"Kendine gel Rysa; bağlılık yemininin nereye, kime olduğunu hatırla." Rysa'nın adımları sarsakça gerilediğinde, büyüyen bakışlarıyla Abdullah'a dikkatle baktı. "Beni hainlikle mi suçluyorsun?" Abdullah bu yakarış karşısında hiçbir tepki vermediğinde, Rysa hiddetle yükseldi. "Sırf Veys'i buradan sağ çıkarmak istediğim için hain oluyorsam evet, ben bir hainim." Adım üzerine yürüyüp, yüzüne bir nefeslik mesafeden bakarken "Peki sen nesin Abdullah? Senin için kendini ortaya koyan arkadaşını arkada bırakırken, sen ne oluyorsun?" diye tısladı.

Sürtünerek gerileyen adımlarım zeminde gıcırtılı bir sese dönüştüğünde, iki keskin bakış tenimi delerek beni buldu. Duyduklarım karşısında, fark edilmeden sıvışma dürtüm; bu iki deneyimli askerin beni fark etmesine neden olmuştu. Beni delen bakışlar altında ezilirken, koşup kaçma dürtümü bastırmaya çalıştım. Her ikisi de ağır adımları altında gıcırdayan ahşap merdivenleri takip ederek, inmeye başladı. Dış görünüşümdeki sakinlikle tezat olarak bariz bir telaşla doluydum. Yanıma yaklaşmalarına birkaç adım kala gerilememe neden olacak bir telaş.

Adımım sürtünerek geriye kaydığında, bu kadar yakın olmanın şaşkınlığıyla birlikte kapıya çarptım. Kapı ardımda kıpırdanıp, eliyle omzumu kavradığındaysa; büyüyen bakışlarım kısıldı. Sırtımı yasladığım gövdenin kokusu deniz gibiydi. Ferah, dingin bir deniz... Omuzumdaki elleri kayarken, tek hamleyle yanıma geçti. Şimdi tam yanımda, az biraz önce bana yerin altına saklama isteği oluşturan bakışların merkezinde o vardı. Belki benden daha sakin, belki de daha bir oyuncuydu fakat ifadesiz yüzünde mimik oynamazken bakışlarımı ondan alamıyordum.

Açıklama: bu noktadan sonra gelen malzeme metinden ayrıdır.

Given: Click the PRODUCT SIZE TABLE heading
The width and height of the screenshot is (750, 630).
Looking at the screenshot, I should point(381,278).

"Bende seni arıyordum." dedi, tok bir sakinlikle. Bakışları hitap ettiği benden uzakta olan Yekta, Abdullah ve Rysa'nın bakışlarına karşılık veriyordu. "Seviye atlamak için birlikte çalışmaya karar verdik de." diye devam etti, bizi dikkatle incelemeyi sürdüren çifte bakarak. Yüzünde muhteşem oyunculuğunu kanıtlayan samimi bir tebessüm vardı. Sarı saçlarının alnını süsleyen kısmı nemli, gözlerini gölgeleyen birer ışık gibiydiler. Zar zor seçilen buz mavisi rengi, kısılıp tehlikeli bir pırıltı yansıtmaya başladığında ani bir hareketle bana döndü ve "Veys bugün bize katılamayacak, boşa zahmet ettin buraya." dedi. Kaşlarım istemsizce kısılırken ne yaptığını anlama gayreti içerisindeydim. Bana yakın olan eli avuç içime kaydığında, bakışları bizi delip geçen Rysa'nın üzerindeydi ve "Gidelim mi artık?" diye mırıldandığında, bunun bir soru olmadığını kanıtlayarak beni dışarı çıkardı.

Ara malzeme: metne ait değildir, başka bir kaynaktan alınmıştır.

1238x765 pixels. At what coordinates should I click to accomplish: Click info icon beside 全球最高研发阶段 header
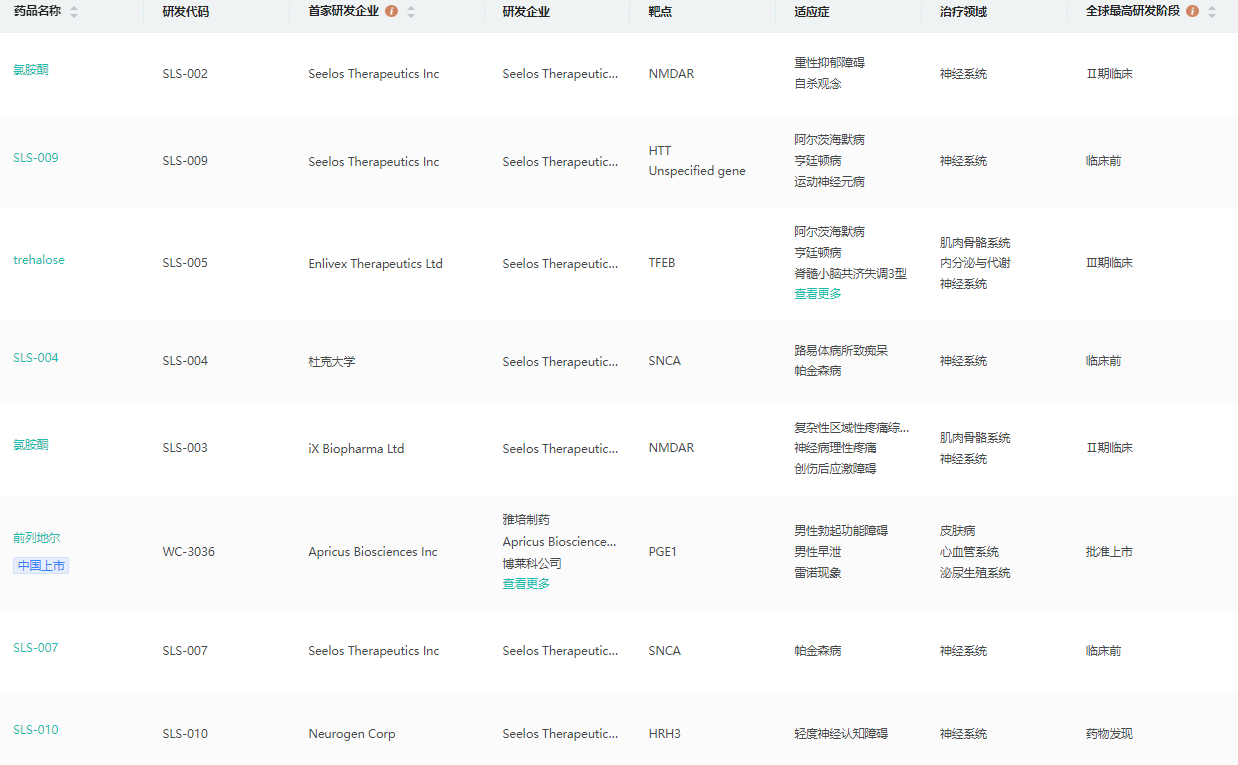pos(1192,12)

Peşinden hızlı adımlarla onu takip ederken, bakışlarım bizi bağlayan ellerimizdeydi. Adımları duraksayıp, benimkilere de etki ederken olağan bir sakinlikle ardımızda kalan açıklığı kontrol etti. Katettiğimiz mesafeden memnun olarak aynı olağan sakinlikle bakışları beni bulduğunda, bakışları bir süre yüzümde oyalanıp kısıldı. "Ne oldu?" dedi, usulca.

O ana kadar yüz ifademin ne yansıttığına kafa yormamıştım. "Bir şey olmadı." dedim, gereksiz bir tedirginlikle. Elimi avuç içinden kaydırarak, saçlarımın içinden geçirdim. "Teşekkür ederim." dedim, bakışlarım onun dışında her yerde oyalanırken. "Orada biraz daha kalsam, tenimde delikler açılabilirdi."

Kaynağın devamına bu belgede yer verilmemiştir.